Moody’s: Sime Plantation’s liquidity to remain weak
Moody’s Investors Service expects Sime Darby Plantation Bhd’s (Sime Plantation) liquidity to remain weak as its cash sources may be insufficient to meet scheduled debt maturities, capital spending and dividends through December this year.
The rating agency said the projected cash deficit was primarily driven by Sime Plantation’s short-term debt maturities.
“Our projected cash flow from operations (CFO) is based on the high-end of our medium-term price assumption range for crude palm oil (CPO) of RM1,900 to RM2,300 per tonne,” said Moody’s in a statement.

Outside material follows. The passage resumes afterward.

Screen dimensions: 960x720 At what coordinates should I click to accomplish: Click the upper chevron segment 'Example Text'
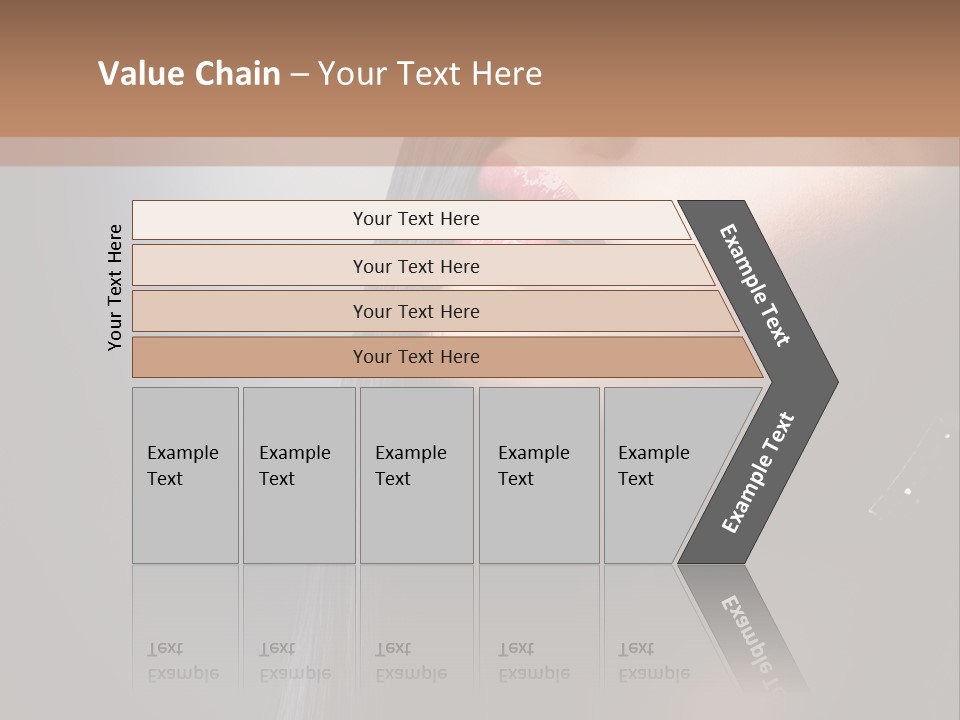click(757, 285)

It said CPO prices had increased considerably in recent months.
“Thus, Sime Plantation’s projected CFO could be higher than our projections should CPO prices remain at current high levels for a sustained period.”
Sime Plantation had refinanced about 49 per cent, or RM3.9 billion, of its total debt in December last year.

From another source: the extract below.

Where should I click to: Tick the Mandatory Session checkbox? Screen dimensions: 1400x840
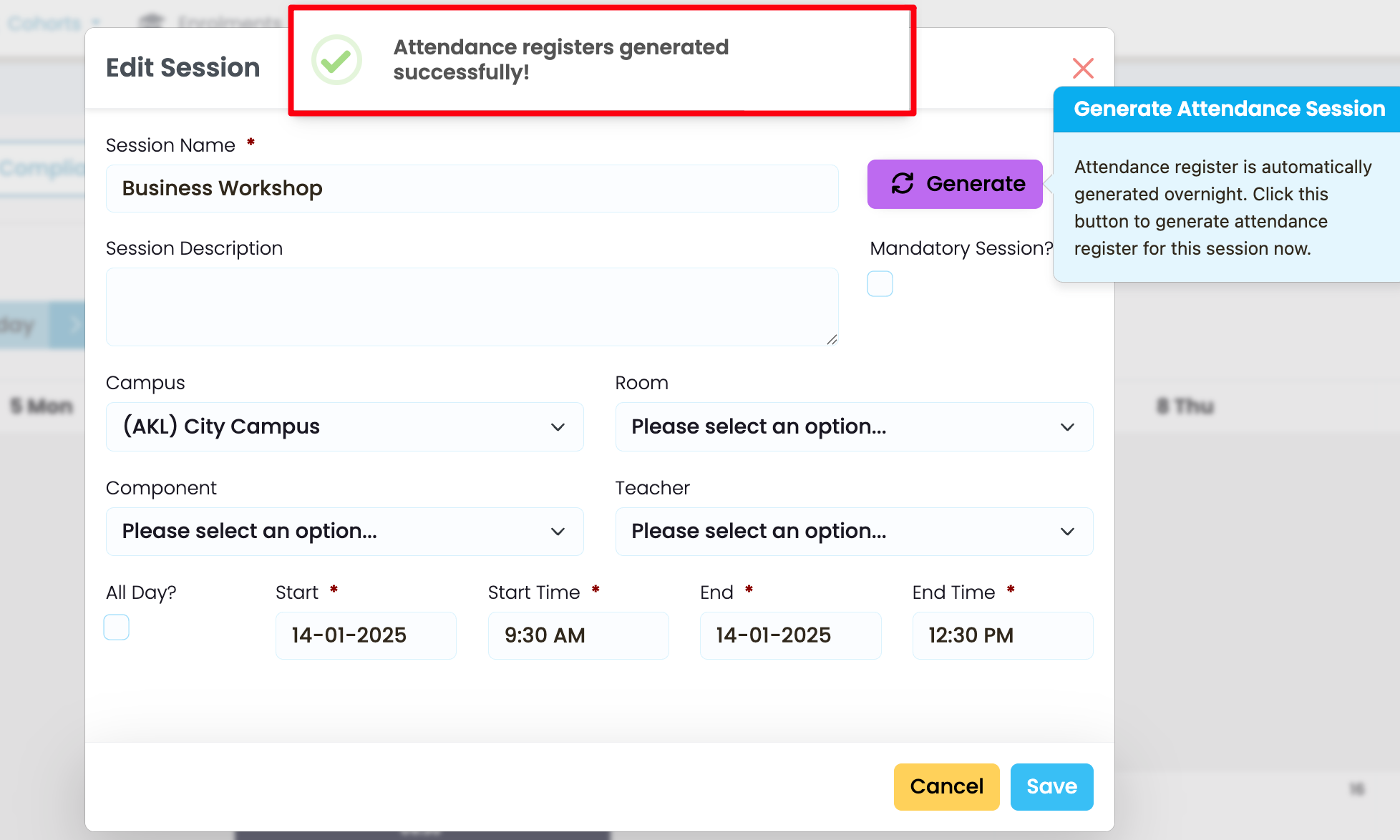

Moody’s said the large debt refinancing was credit positive for Sime Plantation to improve its liquidity and extend debt maturities.
“In total, Sime Plantation refinanced its U$760 million foreign currency loans, which previously had a bullet maturity in June, with new amortising term loans.”
The company also refinanced RM800 million working capital facilitates with new term loans, which have longer maturities.
Sime Plantation said the new facilities offered slightly lower interest rates.
“Proforma for the refinancing, we estimate Sime Plantation’s short-term debt as a proportion of total debt declined to around 28 per cent from 77 per cent as of Sept 30 last year,” said Moody’s.